**INSTRUCTION 1:**
In the passage on Dryden and rhyme, what does Howard say rhyme is apt to lead to?

The claims of rhyme to Dryden's regard would seem to have been twofold.
On the one hand, he thought that it served to "bound and circumscribe"
the luxuriance of the poet's fancy. [Footnote: Dedication to _The Rival
Ladies_: _English Garner_, iii. 492.] On the other hand, it went to
"heighten" the purely dramatic element and to "move that admiration
which is the delight of serious plays" and to which "a bare imitation"
will not suffice. [Footnote: _Essay of Dramatic Poesy_: ib. 582] Both
grounds of defence will seem to the modern reader questionable enough.
Howard at once laid his finger upon the weak spot of the first. "It
is", he said, "no argument for the matter in hand. For the dispute is
not what way a man may write best in; but which is most proper for the
subject he writes upon. And, if this were let pass, the argument is
yet unsolved in itself; for he that wants judgment in the liberty of
his fancy may as well shew the want of it in its confinement."
[Footnote: _Preface to Four New Plays_: ib. 498.] Besides, he adds in
effect on the next page, so far from "confining the fancy" rhyme is
apt to lead to turgid and stilted writing.

**INSTRUCTION 2:**
Update the records from the line with "Request a Book (638, 109)" up to and including the last line of the records, replacing "County" with "Parish" and leaving everything else unchanged. Omit the pictures from your answer.

**DATASET ENTRIES:**
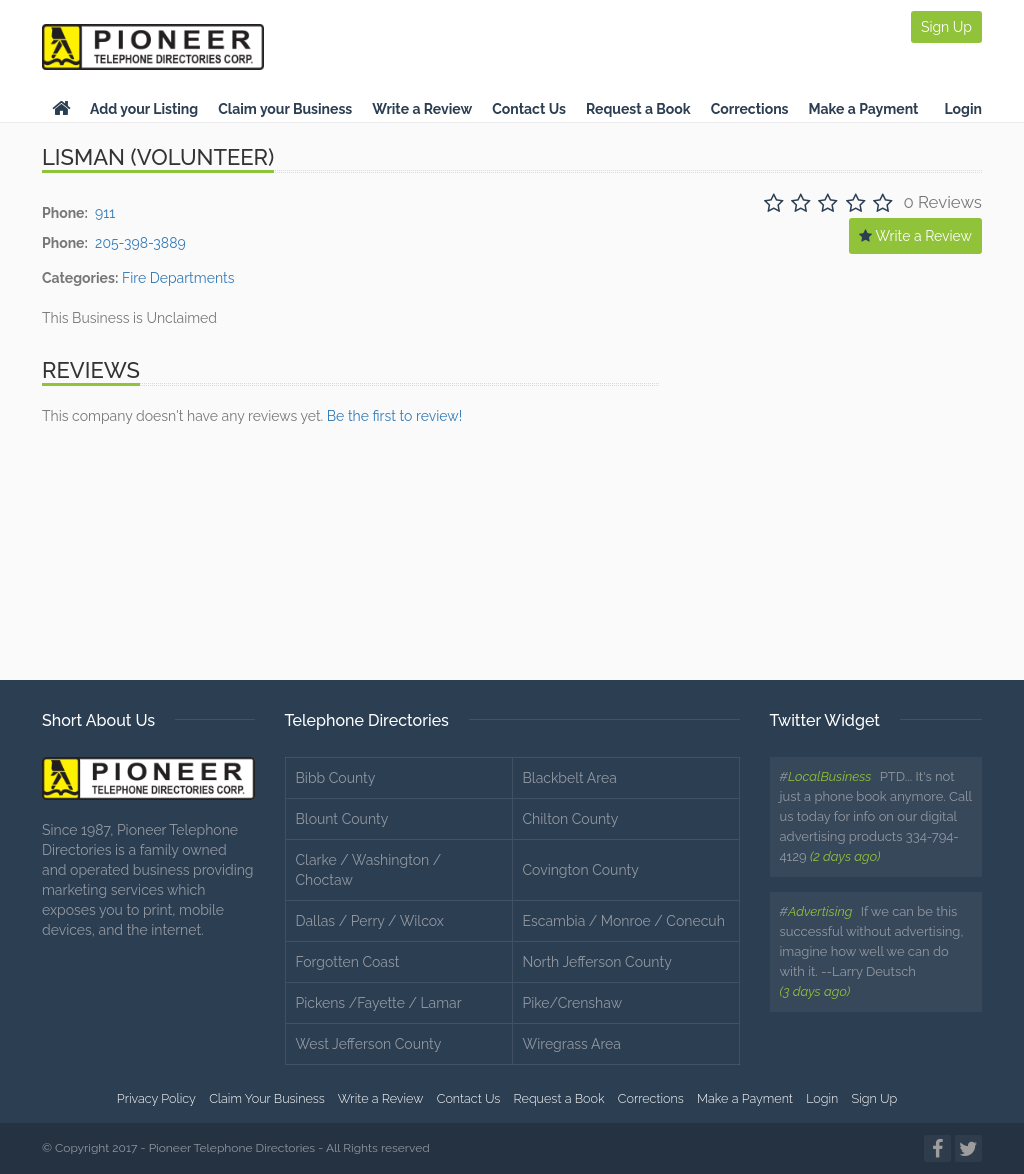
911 (105, 213)
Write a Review (422, 109)
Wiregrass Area (572, 1044)
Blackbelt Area (570, 778)
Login (963, 109)
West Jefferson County (369, 1044)
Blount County (342, 819)
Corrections (750, 109)
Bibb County (336, 778)
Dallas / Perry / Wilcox (370, 921)
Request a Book (638, 109)
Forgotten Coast (348, 962)
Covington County (581, 870)
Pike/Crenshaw (573, 1003)
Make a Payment (864, 109)
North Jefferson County (597, 962)
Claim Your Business (267, 1098)
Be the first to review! (394, 416)
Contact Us (529, 109)
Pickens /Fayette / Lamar (379, 1003)
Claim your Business (285, 109)
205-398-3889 (140, 243)
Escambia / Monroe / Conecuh (624, 921)
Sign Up (946, 27)
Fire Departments (178, 278)
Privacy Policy (156, 1098)
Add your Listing (144, 109)
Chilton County (571, 819)
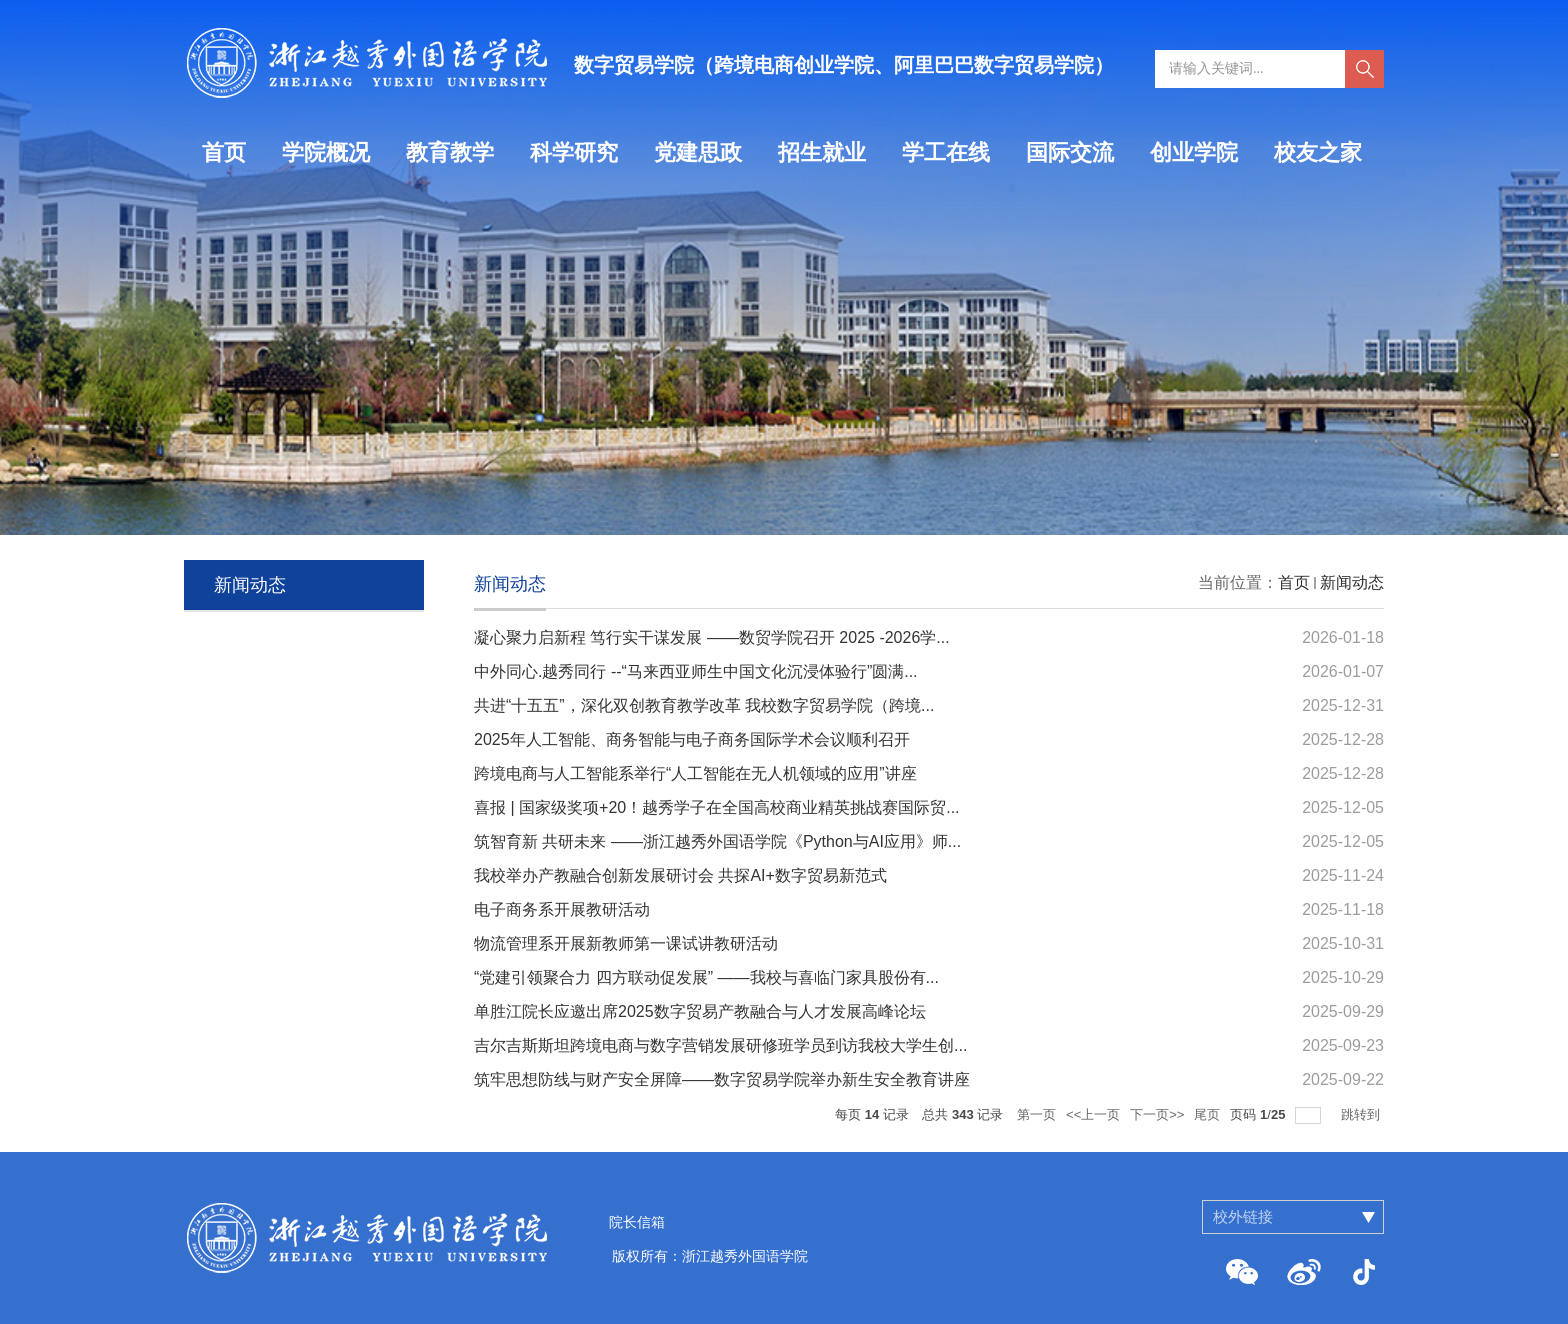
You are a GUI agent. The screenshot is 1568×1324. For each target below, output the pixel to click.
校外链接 (1243, 1216)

**WRITTEN ANSWER 1:**
Turgid and stilted writing.

**WRITTEN ANSWER 2:**
Request a Book (638, 109)
Forgotten Coast (348, 962)
Covington Parish (581, 870)
Pike/Crenshaw (573, 1003)
Make a Payment (864, 109)
North Jefferson Parish (597, 962)
Claim Your Business (267, 1098)
Be the first to review! (394, 416)
Contact Us (529, 109)
Pickens /Fayette / Lamar (379, 1003)
Claim your Business (285, 109)
205-398-3889 (140, 243)
Escambia / Monroe / Conecuh (624, 921)
Sign Up (946, 27)
Fire Departments (178, 278)
Privacy Policy (156, 1098)
Add your Listing (144, 109)
Chilton Parish (571, 819)
You are a GUI agent. The screenshot is 1568×1324. For each target below, output the pixel to click.
校外链接 (1243, 1216)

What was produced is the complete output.